The law banning child marriage in Yemen has caused a stir and parties supporting as well as opposing the law are staging demonstrations outside the parliament.
Hundreds of women rallied outside Yemen's parliament on Tuesday in support of the law, which sets a minimum age for women at 17 and men at 18, two days after a larger protest by conservative women, who are opposed.
The rally was organised by the General Union of Yemeni Women and other women's organisations, in response to a Sunday protest by thousands of women against the bill that was called by Islamists and conservatives.
Among the protesters on Tuesday was Nojoud Mohammed Ali, who obtained a divorce two years ago after her father forced her to marry a man 20 years her senior when she was only eight.
"I am here to ask parliament not to touch the law that sets the marriage age at 17 years," she told reporters.
A delegation of protesters met with parliament speaker Yehya al-Raei and presented a petition with 1 million signatures in favour of the law.
"We will maintain the article fixing the marriage age but cancel prison sentences and fines that were provided for those who do not comply," Raei said.
Ramzia al-Iriyani, the president of the Union of Yemeni Women, which has long defended the legislation, lamented "the political storm" surrounding it and called on MPs to maintain the law, during the meeting with the speaker.
"We are not talking about early marriage (as a whole) in Yemen. It is that of children that we are addressing," said Nafissa al-Jaifi, a female doctor who heads the Supreme Council of Women and Children, a state organisation that has strongly supported the law.
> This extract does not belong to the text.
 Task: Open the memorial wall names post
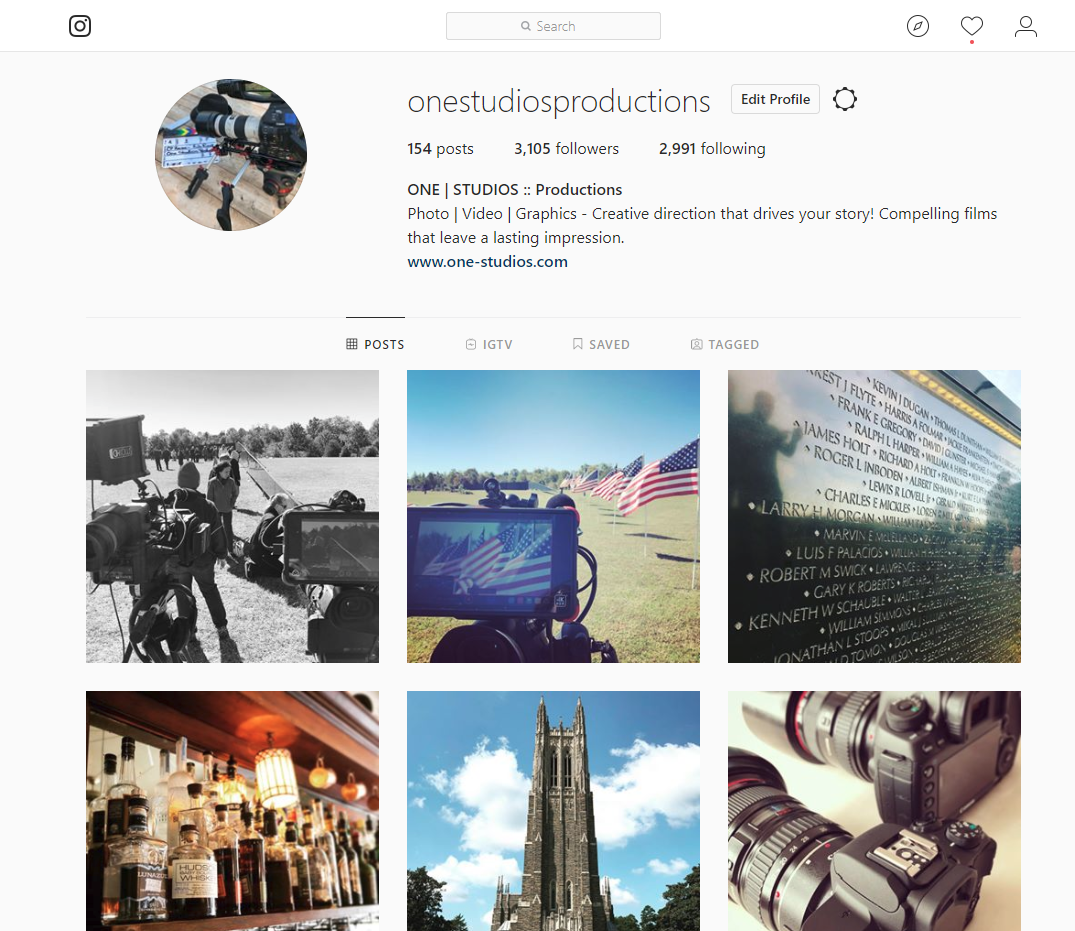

She said that in the course of her work she had noticed that child marriages "increase the proportion of maternal mortality at birth," lead to the interruption of the brides' studies and cause a high rate of illiteracy among them.
The law was passed last year, but some MPs have submitted requests for its review. That has effectively blocked its implementation.
Some Muslims believe the minimum age of marriage need not be fixed since Islam did not do so, and that the Prophet Mohammed married his wife Aisha when she was nine years old.
"Fixing the age of marriage is an act that contradicts the precepts of Islam," said last week Sheikh Abdul Majid Zindani, head of the association of Yemeni clerics, who is also identified as a "global terrorist" by the United States for suspected links to Al-Qaeda.
The marriage of young girls is widespread in Yemen, an impoverished country with a strong tribal structure.
The death of a 12-year-old girl in childbirth in September illustrated the case of the country's "brides of death," many of whom are married off even before puberty.